A distant undersea volcano has erupted in spectacular fashion near the Pacific nation of Tonga sending large tsunami waves reaching the shore.

Hunga Volcano

• The Hunga-Tonga-Hunga-Ha’apai volcano has erupted regularly over the past few decades.
• It consists of two small uninhabited islands, Hunga-Ha’apai and Hunga-Tonga, poking about 100m above sea level 65km north of Tonga’s capital Nuku’alofa.
• But hiding below the waves is a massive volcano, around 1800m high and 20 kilometres wide.
• During events in 2009 and 2014/15 hot jets of magma and steam exploded through the waves. But these eruptions were small, dwarfed in scale by the January 2022 events.
• Researchers suggest this is one of the massive explosions the volcano is capable of producing roughly every thousand years.

Impact of the eruption

• The ash plume is already about 20km high.
• Most remarkably, it spread out almost concentrically over a distance of about 130km from the volcano, creating a plume with a 260km diameter, before it was distorted by the wind.
• The eruption also produced a tsunami throughout Tonga and neighbouring Fiji and Samoa.
• Shock waves traversed many thousands of kilometres, were seen from space, and recorded in New Zealand some 2000km away.
• All these signs suggest the large Hunga caldera has awoken.

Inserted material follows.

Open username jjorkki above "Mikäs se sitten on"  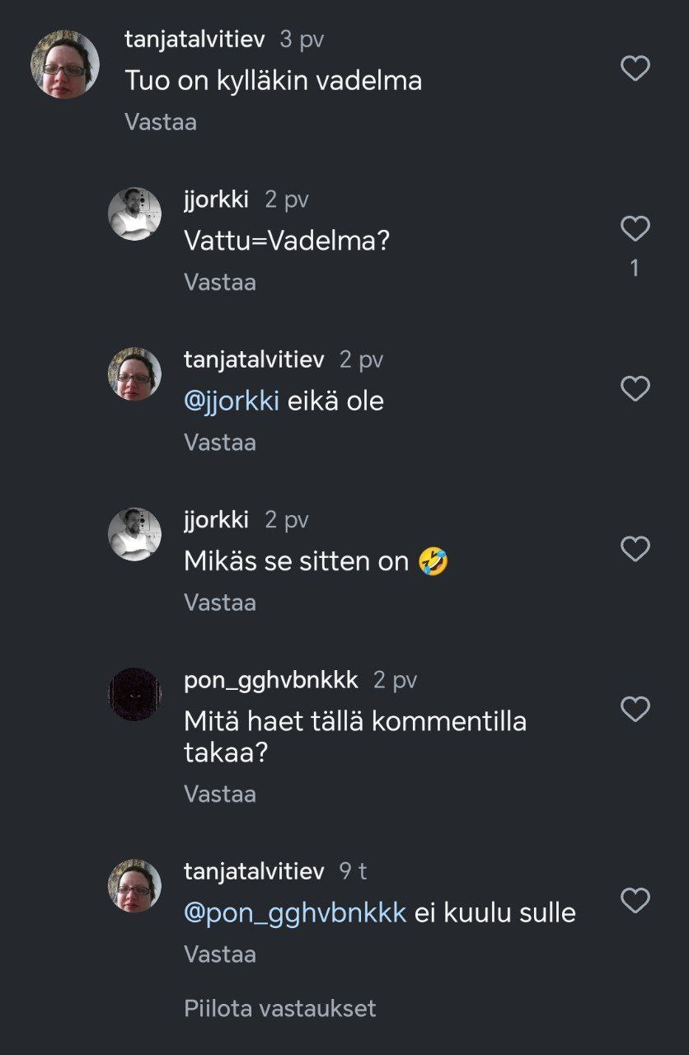216,519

Why is it so explosive even after being underwater?

Answer: Fuel-coolant interaction

• If magma rises into sea water slowly, even at temperatures of about 1200 degrees Celsius, a thin film of steam forms between the magma and water.
• This provides a layer of insulation to allow the outer surface of the magma to cool.
• But this process doesn’t work when magma is blasted out of the ground full of volcanic gas.
• When magma enters the water rapidly, any steam layers are quickly disrupted, bringing hot magma in direct contact with cold water.
• Volcano researchers call this ‘fuel-coolant interaction’ and it is akin to weapons-grade chemical explosions.

A chain reaction

• Extremely violent blasts tear the magma apart.
• A chain reaction begins, with new magma fragments exposing fresh hot interior surfaces to water, and the explosions repeat, ultimately jetting out volcanic particles and causing blasts with supersonic speeds.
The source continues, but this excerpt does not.